*EXERCISE AIM:* Give back, exactly and with nothing added, the lines that run from the one containing "Select Mark as Voucher option" to the final line below.

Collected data
:::

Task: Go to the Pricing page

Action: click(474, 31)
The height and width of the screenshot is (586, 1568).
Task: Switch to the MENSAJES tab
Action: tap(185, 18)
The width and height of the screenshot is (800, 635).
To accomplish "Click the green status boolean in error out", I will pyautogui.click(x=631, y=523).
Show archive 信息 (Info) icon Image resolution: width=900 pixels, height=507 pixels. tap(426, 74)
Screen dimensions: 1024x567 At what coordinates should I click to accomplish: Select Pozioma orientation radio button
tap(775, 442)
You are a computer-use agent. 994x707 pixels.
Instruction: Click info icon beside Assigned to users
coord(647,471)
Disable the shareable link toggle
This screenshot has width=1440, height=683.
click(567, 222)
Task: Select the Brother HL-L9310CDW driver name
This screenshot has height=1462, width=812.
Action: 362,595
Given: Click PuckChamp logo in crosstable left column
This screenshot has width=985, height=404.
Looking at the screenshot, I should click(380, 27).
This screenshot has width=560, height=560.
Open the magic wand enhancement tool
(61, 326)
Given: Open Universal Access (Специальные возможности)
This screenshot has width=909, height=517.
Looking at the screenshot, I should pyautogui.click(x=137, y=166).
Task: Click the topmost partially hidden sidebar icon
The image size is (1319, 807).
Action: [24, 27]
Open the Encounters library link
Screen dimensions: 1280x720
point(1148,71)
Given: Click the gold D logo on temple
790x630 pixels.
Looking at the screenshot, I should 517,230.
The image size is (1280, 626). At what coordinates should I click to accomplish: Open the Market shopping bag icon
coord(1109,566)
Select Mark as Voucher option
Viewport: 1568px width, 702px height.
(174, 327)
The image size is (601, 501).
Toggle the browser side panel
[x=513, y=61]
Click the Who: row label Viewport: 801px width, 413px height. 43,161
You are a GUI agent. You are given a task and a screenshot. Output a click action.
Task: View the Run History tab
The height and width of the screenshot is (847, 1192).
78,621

:::

*WRITTEN ANSWER:*
Select Mark as Voucher option
Viewport: 1568px width, 702px height.
(174, 327)
The image size is (601, 501).
Toggle the browser side panel
[x=513, y=61]
Click the Who: row label Viewport: 801px width, 413px height. 43,161
You are a GUI agent. You are given a task and a screenshot. Output a click action.
Task: View the Run History tab
The height and width of the screenshot is (847, 1192).
78,621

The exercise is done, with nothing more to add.